*WORK TO COMPLETE*
From the first line through the line containing "I will pos(240,173).", swap "dropdown" for "menu" and give those lines again with nothing else changed.

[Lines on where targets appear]
***

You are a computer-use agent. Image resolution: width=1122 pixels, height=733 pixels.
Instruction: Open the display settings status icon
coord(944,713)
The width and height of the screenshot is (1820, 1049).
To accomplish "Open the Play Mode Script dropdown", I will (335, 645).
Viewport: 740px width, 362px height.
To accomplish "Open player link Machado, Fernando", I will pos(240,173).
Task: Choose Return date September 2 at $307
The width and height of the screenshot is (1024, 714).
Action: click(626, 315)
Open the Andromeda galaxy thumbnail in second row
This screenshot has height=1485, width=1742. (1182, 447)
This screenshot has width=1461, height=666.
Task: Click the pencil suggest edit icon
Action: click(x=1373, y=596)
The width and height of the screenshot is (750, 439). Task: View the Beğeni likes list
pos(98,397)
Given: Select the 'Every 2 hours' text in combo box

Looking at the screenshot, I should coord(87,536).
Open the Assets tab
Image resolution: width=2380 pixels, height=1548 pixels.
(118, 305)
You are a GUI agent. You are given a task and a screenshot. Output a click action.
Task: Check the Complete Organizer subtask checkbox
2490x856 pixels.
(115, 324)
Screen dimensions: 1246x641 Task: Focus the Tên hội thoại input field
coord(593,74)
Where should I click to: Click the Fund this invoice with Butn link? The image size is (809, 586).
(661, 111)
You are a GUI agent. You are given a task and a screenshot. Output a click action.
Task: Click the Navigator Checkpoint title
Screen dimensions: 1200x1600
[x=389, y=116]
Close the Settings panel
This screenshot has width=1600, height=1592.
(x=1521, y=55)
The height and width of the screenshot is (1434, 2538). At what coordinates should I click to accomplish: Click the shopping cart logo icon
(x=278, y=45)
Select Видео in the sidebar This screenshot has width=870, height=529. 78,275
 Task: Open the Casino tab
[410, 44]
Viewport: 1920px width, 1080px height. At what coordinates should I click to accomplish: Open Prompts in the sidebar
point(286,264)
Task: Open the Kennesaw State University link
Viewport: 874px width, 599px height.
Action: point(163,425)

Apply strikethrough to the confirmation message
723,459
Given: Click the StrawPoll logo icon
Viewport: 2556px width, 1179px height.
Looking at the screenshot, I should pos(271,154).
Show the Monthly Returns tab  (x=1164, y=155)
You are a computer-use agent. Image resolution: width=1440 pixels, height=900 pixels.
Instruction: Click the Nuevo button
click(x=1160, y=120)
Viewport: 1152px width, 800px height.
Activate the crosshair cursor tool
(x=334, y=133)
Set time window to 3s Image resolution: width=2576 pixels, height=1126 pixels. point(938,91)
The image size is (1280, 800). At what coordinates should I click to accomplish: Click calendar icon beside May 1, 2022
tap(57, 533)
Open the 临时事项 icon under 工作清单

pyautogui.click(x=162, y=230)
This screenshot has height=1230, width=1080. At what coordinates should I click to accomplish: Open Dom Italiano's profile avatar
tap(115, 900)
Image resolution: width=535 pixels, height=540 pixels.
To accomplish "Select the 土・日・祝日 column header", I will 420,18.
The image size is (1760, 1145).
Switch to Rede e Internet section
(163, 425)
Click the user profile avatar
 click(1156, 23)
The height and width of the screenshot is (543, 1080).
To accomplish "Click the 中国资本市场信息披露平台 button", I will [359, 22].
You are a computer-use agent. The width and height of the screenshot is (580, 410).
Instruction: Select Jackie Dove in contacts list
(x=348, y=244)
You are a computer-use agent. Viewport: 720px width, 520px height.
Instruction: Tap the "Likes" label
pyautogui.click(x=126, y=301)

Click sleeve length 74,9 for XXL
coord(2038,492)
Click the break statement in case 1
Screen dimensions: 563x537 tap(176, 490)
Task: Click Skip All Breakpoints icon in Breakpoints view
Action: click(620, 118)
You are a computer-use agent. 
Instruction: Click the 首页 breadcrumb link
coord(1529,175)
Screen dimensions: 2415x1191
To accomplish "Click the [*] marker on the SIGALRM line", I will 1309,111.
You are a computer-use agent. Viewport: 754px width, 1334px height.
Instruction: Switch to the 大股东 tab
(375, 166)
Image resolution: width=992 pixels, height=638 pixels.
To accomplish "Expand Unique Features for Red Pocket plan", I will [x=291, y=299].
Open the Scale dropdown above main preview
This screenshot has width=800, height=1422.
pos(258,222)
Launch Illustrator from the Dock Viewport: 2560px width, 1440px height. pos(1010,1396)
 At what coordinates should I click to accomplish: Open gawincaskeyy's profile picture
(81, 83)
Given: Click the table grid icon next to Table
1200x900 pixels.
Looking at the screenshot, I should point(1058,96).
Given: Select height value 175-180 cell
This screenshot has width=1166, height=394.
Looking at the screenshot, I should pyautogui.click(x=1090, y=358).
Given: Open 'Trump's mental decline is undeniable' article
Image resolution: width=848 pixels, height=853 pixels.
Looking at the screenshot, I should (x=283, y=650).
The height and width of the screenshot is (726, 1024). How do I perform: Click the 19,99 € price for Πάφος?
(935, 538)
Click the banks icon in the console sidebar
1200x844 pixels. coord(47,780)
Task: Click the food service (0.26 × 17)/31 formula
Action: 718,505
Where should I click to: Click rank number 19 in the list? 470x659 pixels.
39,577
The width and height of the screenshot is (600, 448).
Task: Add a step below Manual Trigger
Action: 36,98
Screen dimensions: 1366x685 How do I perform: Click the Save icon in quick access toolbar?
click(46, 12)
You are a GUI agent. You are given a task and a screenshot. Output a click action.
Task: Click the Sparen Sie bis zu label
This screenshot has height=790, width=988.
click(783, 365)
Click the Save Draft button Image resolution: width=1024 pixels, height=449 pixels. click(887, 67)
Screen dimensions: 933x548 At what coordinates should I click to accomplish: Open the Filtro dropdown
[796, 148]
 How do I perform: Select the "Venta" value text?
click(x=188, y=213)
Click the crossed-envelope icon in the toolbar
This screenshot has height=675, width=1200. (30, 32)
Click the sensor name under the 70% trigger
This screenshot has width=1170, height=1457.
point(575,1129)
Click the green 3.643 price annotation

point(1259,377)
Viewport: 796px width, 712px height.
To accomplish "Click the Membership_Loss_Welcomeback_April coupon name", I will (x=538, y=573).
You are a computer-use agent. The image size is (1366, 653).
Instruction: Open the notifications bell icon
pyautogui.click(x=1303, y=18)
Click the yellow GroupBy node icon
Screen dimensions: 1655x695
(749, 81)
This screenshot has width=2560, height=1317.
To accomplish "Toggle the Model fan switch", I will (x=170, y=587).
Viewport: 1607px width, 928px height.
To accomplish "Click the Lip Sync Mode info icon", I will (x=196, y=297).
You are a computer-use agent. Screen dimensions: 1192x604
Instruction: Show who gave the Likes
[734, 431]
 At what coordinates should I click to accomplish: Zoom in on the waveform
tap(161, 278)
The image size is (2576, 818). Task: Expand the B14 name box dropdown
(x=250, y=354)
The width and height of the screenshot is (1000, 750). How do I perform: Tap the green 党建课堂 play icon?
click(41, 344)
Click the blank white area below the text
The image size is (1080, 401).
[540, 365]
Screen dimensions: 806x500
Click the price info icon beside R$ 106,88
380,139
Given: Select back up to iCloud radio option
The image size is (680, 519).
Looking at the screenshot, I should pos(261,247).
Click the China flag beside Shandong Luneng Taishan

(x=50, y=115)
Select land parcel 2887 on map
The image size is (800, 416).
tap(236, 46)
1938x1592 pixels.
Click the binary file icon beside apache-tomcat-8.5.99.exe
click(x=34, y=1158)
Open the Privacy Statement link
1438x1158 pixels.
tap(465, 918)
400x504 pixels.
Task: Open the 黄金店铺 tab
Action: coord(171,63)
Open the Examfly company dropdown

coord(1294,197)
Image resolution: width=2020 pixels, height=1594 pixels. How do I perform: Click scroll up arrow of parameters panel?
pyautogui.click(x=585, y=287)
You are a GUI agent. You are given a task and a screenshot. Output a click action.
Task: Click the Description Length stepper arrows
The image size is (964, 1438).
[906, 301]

***

*TASK SOLUTION*
You are a computer-use agent. Image resolution: width=1122 pixels, height=733 pixels.
Instruction: Open the display settings status icon
coord(944,713)
The width and height of the screenshot is (1820, 1049).
To accomplish "Open the Play Mode Script menu", I will (335, 645).
Viewport: 740px width, 362px height.
To accomplish "Open player link Machado, Fernando", I will pos(240,173).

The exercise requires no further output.